** Instructions for the task **
Substitute "media player" for "video player" in everything from the line containing "Given: Select the Sport menu item" down to the end of the lines, leaving all else unchanged and omitting the pictures.

** START Record excerpts **

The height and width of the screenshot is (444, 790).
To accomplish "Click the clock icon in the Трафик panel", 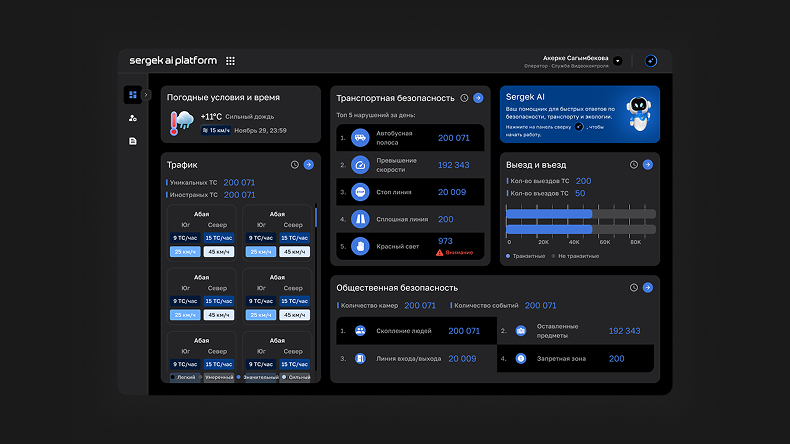I will (x=294, y=164).
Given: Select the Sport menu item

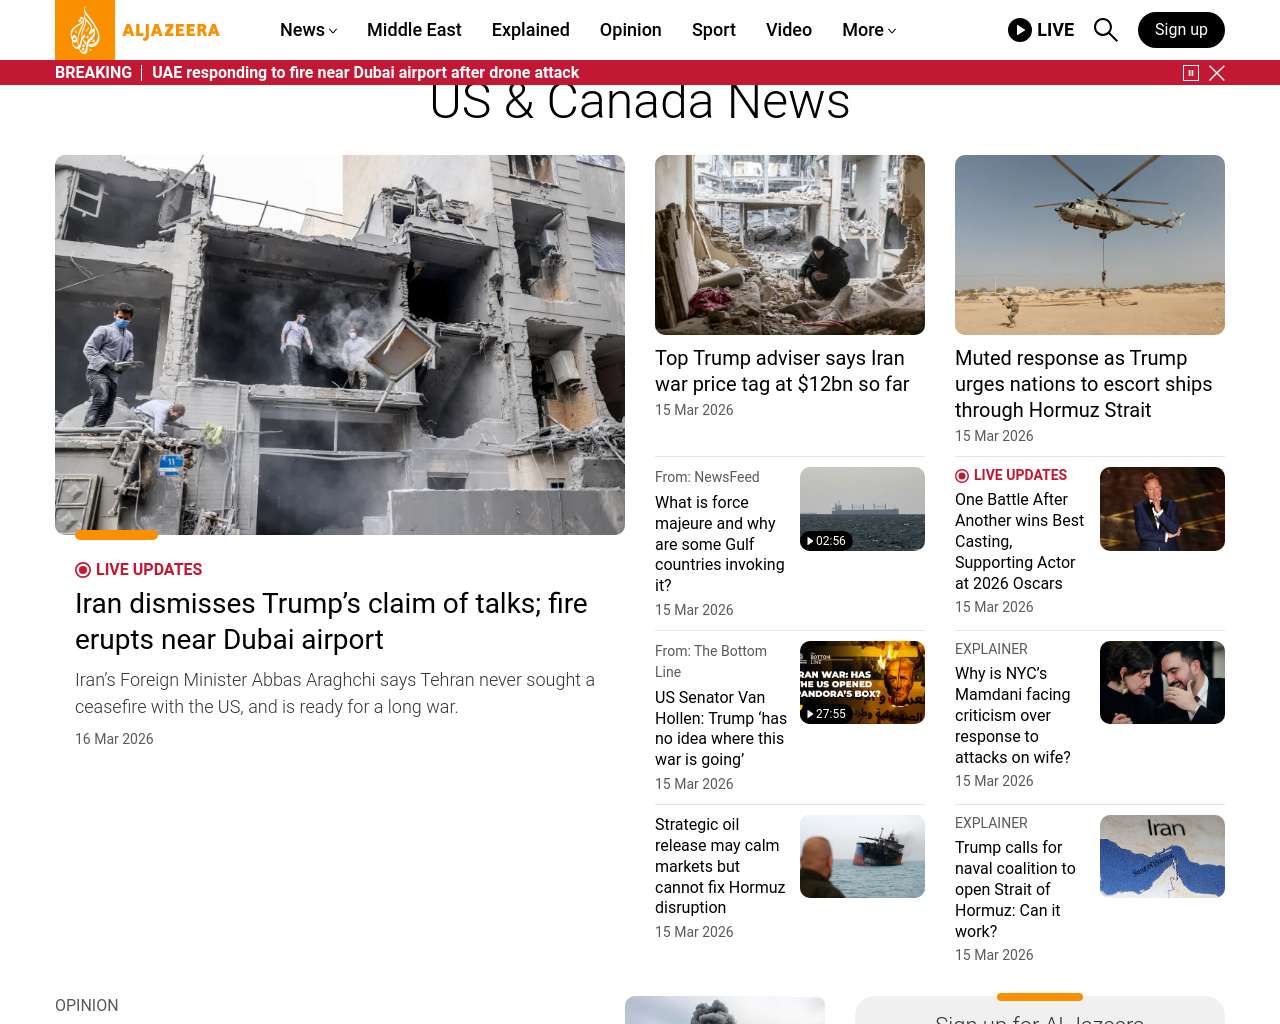Looking at the screenshot, I should tap(714, 30).
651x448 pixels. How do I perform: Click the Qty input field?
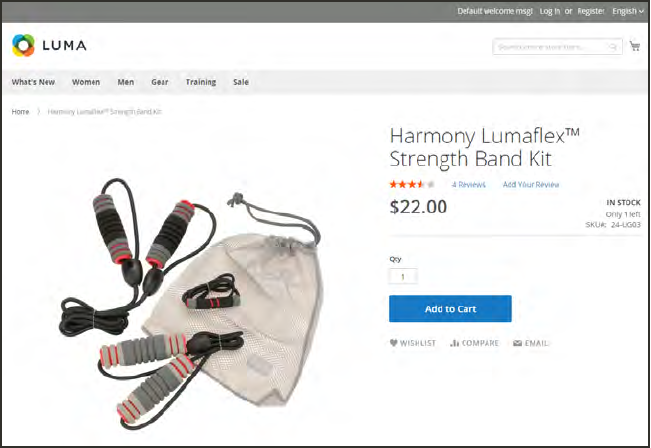403,277
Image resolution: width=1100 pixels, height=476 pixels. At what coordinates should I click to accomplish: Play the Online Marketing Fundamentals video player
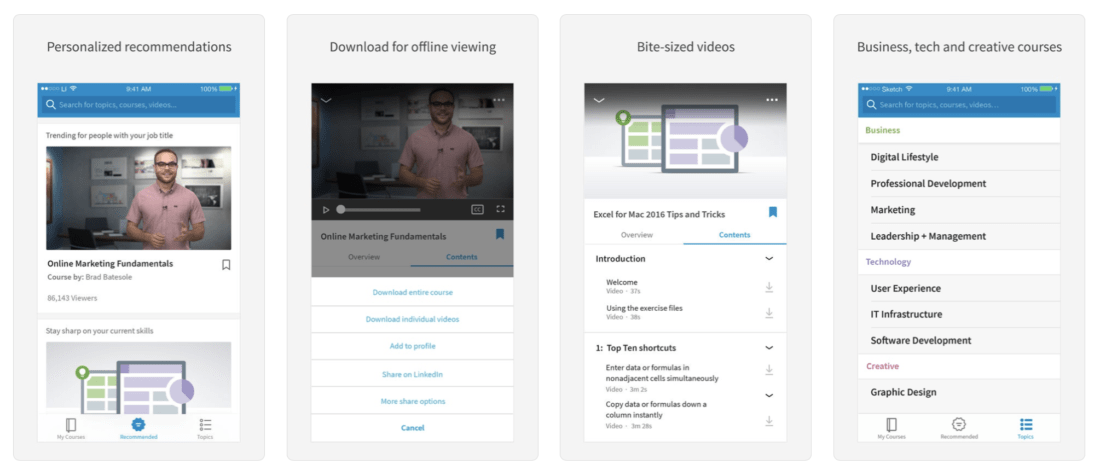326,210
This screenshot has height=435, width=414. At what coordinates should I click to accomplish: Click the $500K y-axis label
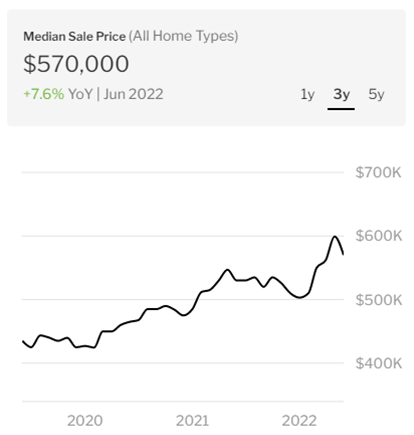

** END Record excerpts **

** Result of the task **
Given: Select the Sport menu item

Looking at the screenshot, I should tap(714, 30).
651x448 pixels. How do I perform: Click the Qty input field?
403,277
Image resolution: width=1100 pixels, height=476 pixels. At what coordinates should I click to accomplish: Play the Online Marketing Fundamentals media player
326,210
This screenshot has height=435, width=414. At what coordinates should I click to accomplish: Click the $500K y-axis label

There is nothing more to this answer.